## [DATA SHOWN]
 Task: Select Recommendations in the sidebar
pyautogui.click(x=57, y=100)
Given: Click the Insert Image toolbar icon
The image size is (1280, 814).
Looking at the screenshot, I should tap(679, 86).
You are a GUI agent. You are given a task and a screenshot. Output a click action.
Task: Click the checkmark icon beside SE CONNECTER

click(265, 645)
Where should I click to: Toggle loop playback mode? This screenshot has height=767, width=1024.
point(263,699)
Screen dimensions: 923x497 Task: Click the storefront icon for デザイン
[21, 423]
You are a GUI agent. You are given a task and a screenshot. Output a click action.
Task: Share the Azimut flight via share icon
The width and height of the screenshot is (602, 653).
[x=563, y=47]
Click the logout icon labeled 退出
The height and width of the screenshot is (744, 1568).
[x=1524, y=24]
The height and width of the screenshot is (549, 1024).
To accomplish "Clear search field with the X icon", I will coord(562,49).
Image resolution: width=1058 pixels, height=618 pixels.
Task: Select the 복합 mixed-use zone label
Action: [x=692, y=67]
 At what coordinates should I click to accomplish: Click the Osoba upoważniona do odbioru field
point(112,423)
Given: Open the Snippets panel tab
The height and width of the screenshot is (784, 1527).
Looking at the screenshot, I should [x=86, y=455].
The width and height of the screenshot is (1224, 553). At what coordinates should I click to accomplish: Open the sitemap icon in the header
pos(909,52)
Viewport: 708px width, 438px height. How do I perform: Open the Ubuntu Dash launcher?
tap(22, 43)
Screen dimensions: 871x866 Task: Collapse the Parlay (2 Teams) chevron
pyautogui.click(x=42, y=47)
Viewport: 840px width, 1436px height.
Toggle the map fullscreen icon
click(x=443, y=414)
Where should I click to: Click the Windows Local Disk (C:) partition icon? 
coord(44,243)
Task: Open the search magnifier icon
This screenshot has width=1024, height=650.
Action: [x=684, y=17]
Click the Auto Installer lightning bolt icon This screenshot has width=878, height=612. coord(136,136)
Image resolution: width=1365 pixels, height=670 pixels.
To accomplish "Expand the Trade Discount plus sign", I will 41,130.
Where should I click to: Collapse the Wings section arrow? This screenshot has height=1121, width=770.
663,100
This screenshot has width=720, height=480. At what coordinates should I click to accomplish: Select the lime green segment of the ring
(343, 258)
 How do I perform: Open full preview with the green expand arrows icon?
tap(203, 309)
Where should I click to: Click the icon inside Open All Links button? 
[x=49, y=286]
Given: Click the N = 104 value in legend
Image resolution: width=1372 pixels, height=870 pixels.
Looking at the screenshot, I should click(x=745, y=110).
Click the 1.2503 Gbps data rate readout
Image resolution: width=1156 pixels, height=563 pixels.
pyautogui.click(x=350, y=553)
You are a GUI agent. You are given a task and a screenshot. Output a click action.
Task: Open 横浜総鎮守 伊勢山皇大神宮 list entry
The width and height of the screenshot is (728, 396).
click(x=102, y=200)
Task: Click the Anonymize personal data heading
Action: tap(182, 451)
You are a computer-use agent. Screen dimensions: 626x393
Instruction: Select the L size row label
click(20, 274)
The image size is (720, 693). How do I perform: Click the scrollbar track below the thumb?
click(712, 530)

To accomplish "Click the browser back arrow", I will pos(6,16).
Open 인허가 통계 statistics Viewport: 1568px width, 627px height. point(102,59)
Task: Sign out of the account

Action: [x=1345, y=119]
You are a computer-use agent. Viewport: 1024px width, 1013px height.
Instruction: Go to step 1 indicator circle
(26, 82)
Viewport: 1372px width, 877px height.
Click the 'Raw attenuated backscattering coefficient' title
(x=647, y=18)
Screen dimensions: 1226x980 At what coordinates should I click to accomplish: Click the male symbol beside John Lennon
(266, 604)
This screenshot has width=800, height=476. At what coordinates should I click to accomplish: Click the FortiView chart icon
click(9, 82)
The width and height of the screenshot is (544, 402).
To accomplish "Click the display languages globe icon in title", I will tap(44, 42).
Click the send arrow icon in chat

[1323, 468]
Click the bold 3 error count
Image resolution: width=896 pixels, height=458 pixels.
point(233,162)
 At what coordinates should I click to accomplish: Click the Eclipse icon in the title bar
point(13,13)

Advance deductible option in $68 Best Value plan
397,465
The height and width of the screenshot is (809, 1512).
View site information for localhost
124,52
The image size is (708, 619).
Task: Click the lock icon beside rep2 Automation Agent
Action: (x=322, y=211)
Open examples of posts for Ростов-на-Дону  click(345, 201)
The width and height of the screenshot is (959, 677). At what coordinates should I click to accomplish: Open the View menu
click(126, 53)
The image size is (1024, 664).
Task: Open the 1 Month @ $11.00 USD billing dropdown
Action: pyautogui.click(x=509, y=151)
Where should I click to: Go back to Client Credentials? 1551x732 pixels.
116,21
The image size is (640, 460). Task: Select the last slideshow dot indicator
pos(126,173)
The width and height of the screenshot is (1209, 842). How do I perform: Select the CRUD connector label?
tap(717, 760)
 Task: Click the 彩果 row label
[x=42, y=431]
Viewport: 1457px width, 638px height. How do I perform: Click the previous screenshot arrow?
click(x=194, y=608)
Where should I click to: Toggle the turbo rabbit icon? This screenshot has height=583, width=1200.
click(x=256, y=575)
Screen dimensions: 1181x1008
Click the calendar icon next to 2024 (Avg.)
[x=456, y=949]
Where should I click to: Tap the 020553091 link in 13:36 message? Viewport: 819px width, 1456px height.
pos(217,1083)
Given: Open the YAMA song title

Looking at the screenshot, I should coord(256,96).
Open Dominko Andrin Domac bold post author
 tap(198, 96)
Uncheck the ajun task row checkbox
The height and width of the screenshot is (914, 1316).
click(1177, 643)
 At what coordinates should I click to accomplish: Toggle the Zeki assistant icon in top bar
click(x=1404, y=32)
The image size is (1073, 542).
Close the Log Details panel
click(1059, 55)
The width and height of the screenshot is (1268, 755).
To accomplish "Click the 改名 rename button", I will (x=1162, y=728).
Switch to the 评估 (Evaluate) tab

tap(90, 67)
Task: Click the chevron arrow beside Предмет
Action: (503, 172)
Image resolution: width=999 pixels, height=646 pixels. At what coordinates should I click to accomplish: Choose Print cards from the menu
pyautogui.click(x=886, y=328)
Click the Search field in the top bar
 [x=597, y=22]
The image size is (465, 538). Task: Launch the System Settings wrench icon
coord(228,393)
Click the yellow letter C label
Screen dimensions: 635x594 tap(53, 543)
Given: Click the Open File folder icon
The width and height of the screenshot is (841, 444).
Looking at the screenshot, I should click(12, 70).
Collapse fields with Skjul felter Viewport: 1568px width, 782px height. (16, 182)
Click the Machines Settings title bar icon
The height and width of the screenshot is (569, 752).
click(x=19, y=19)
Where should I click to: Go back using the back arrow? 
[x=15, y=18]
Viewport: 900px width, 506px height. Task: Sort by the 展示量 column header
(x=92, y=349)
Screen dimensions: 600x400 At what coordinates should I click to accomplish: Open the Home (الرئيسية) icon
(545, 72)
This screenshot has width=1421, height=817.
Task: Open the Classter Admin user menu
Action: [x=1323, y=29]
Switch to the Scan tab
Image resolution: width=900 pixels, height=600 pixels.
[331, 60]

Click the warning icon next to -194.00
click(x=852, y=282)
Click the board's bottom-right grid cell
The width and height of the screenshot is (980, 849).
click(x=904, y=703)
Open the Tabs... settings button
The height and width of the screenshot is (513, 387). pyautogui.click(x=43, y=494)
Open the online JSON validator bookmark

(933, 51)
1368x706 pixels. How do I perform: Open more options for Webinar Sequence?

## [PROBLEM DETAILS]
Each line of the data needs to be repeated exactly.

## [EXERCISE OUTPUT]
 Task: Select Recommendations in the sidebar
pyautogui.click(x=57, y=100)
Given: Click the Insert Image toolbar icon
The image size is (1280, 814).
Looking at the screenshot, I should tap(679, 86).
You are a GUI agent. You are given a task and a screenshot. Output a click action.
Task: Click the checkmark icon beside SE CONNECTER

click(265, 645)
Where should I click to: Toggle loop playback mode? This screenshot has height=767, width=1024.
point(263,699)
Screen dimensions: 923x497 Task: Click the storefront icon for デザイン
[21, 423]
You are a GUI agent. You are given a task and a screenshot. Output a click action.
Task: Share the Azimut flight via share icon
The width and height of the screenshot is (602, 653).
[x=563, y=47]
Click the logout icon labeled 退出
The height and width of the screenshot is (744, 1568).
[x=1524, y=24]
The height and width of the screenshot is (549, 1024).
To accomplish "Clear search field with the X icon", I will coord(562,49).
Image resolution: width=1058 pixels, height=618 pixels.
Task: Select the 복합 mixed-use zone label
Action: [x=692, y=67]
 At what coordinates should I click to accomplish: Click the Osoba upoważniona do odbioru field
point(112,423)
Given: Open the Snippets panel tab
The height and width of the screenshot is (784, 1527).
Looking at the screenshot, I should [x=86, y=455].
The width and height of the screenshot is (1224, 553). At what coordinates should I click to accomplish: Open the sitemap icon in the header
pos(909,52)
Viewport: 708px width, 438px height. How do I perform: Open the Ubuntu Dash launcher?
tap(22, 43)
Screen dimensions: 871x866 Task: Collapse the Parlay (2 Teams) chevron
pyautogui.click(x=42, y=47)
Viewport: 840px width, 1436px height.
Toggle the map fullscreen icon
click(x=443, y=414)
Where should I click to: Click the Windows Local Disk (C:) partition icon? 
coord(44,243)
Task: Open the search magnifier icon
This screenshot has width=1024, height=650.
Action: [x=684, y=17]
Click the Auto Installer lightning bolt icon This screenshot has width=878, height=612. coord(136,136)
Image resolution: width=1365 pixels, height=670 pixels.
To accomplish "Expand the Trade Discount plus sign", I will 41,130.
Where should I click to: Collapse the Wings section arrow? This screenshot has height=1121, width=770.
663,100
This screenshot has width=720, height=480. At what coordinates should I click to accomplish: Select the lime green segment of the ring
(343, 258)
 How do I perform: Open full preview with the green expand arrows icon?
tap(203, 309)
Where should I click to: Click the icon inside Open All Links button? 
[x=49, y=286]
Given: Click the N = 104 value in legend
Image resolution: width=1372 pixels, height=870 pixels.
Looking at the screenshot, I should click(x=745, y=110).
Click the 1.2503 Gbps data rate readout
Image resolution: width=1156 pixels, height=563 pixels.
pyautogui.click(x=350, y=553)
You are a GUI agent. You are given a task and a screenshot. Output a click action.
Task: Open 横浜総鎮守 伊勢山皇大神宮 list entry
The width and height of the screenshot is (728, 396).
click(x=102, y=200)
Task: Click the Anonymize personal data heading
Action: tap(182, 451)
You are a computer-use agent. Screen dimensions: 626x393
Instruction: Select the L size row label
click(20, 274)
The image size is (720, 693). How do I perform: Click the scrollbar track below the thumb?
click(712, 530)

To accomplish "Click the browser back arrow", I will pos(6,16).
Open 인허가 통계 statistics Viewport: 1568px width, 627px height. point(102,59)
Task: Sign out of the account

Action: [x=1345, y=119]
You are a computer-use agent. Viewport: 1024px width, 1013px height.
Instruction: Go to step 1 indicator circle
(26, 82)
Viewport: 1372px width, 877px height.
Click the 'Raw attenuated backscattering coefficient' title
(x=647, y=18)
Screen dimensions: 1226x980 At what coordinates should I click to accomplish: Click the male symbol beside John Lennon
(266, 604)
This screenshot has width=800, height=476. At what coordinates should I click to accomplish: Click the FortiView chart icon
click(9, 82)
The width and height of the screenshot is (544, 402).
To accomplish "Click the display languages globe icon in title", I will tap(44, 42).
Click the send arrow icon in chat

[1323, 468]
Click the bold 3 error count
Image resolution: width=896 pixels, height=458 pixels.
point(233,162)
 At what coordinates should I click to accomplish: Click the Eclipse icon in the title bar
point(13,13)

Advance deductible option in $68 Best Value plan
397,465
The height and width of the screenshot is (809, 1512).
View site information for localhost
124,52
The image size is (708, 619).
Task: Click the lock icon beside rep2 Automation Agent
Action: (x=322, y=211)
Open examples of posts for Ростов-на-Дону  click(345, 201)
The width and height of the screenshot is (959, 677). At what coordinates should I click to accomplish: Open the View menu
click(126, 53)
The image size is (1024, 664).
Task: Open the 1 Month @ $11.00 USD billing dropdown
Action: pyautogui.click(x=509, y=151)
Where should I click to: Go back to Client Credentials? 1551x732 pixels.
116,21
The image size is (640, 460). Task: Select the last slideshow dot indicator
pos(126,173)
The width and height of the screenshot is (1209, 842). How do I perform: Select the CRUD connector label?
tap(717, 760)
 Task: Click the 彩果 row label
[x=42, y=431]
Viewport: 1457px width, 638px height. How do I perform: Click the previous screenshot arrow?
click(x=194, y=608)
Where should I click to: Toggle the turbo rabbit icon? This screenshot has height=583, width=1200.
click(x=256, y=575)
Screen dimensions: 1181x1008
Click the calendar icon next to 2024 (Avg.)
[x=456, y=949]
Where should I click to: Tap the 020553091 link in 13:36 message? Viewport: 819px width, 1456px height.
pos(217,1083)
Given: Open the YAMA song title

Looking at the screenshot, I should coord(256,96).
Open Dominko Andrin Domac bold post author
 tap(198, 96)
Uncheck the ajun task row checkbox
The height and width of the screenshot is (914, 1316).
click(1177, 643)
 At what coordinates should I click to accomplish: Toggle the Zeki assistant icon in top bar
click(x=1404, y=32)
The image size is (1073, 542).
Close the Log Details panel
click(1059, 55)
The width and height of the screenshot is (1268, 755).
To accomplish "Click the 改名 rename button", I will (x=1162, y=728).
Switch to the 评估 (Evaluate) tab

tap(90, 67)
Task: Click the chevron arrow beside Предмет
Action: (503, 172)
Image resolution: width=999 pixels, height=646 pixels. At what coordinates should I click to accomplish: Choose Print cards from the menu
pyautogui.click(x=886, y=328)
Click the Search field in the top bar
 [x=597, y=22]
The image size is (465, 538). Task: Launch the System Settings wrench icon
coord(228,393)
Click the yellow letter C label
Screen dimensions: 635x594 tap(53, 543)
Given: Click the Open File folder icon
The width and height of the screenshot is (841, 444).
Looking at the screenshot, I should click(12, 70).
Collapse fields with Skjul felter Viewport: 1568px width, 782px height. (16, 182)
Click the Machines Settings title bar icon
The height and width of the screenshot is (569, 752).
click(x=19, y=19)
Where should I click to: Go back using the back arrow? 
[x=15, y=18]
Viewport: 900px width, 506px height. Task: Sort by the 展示量 column header
(x=92, y=349)
Screen dimensions: 600x400 At what coordinates should I click to accomplish: Open the Home (الرئيسية) icon
(545, 72)
This screenshot has width=1421, height=817.
Task: Open the Classter Admin user menu
Action: [x=1323, y=29]
Switch to the Scan tab
Image resolution: width=900 pixels, height=600 pixels.
[331, 60]

Click the warning icon next to -194.00
click(x=852, y=282)
Click the board's bottom-right grid cell
The width and height of the screenshot is (980, 849).
click(x=904, y=703)
Open the Tabs... settings button
The height and width of the screenshot is (513, 387). pyautogui.click(x=43, y=494)
Open the online JSON validator bookmark

(933, 51)
1368x706 pixels. How do I perform: Open more options for Webinar Sequence?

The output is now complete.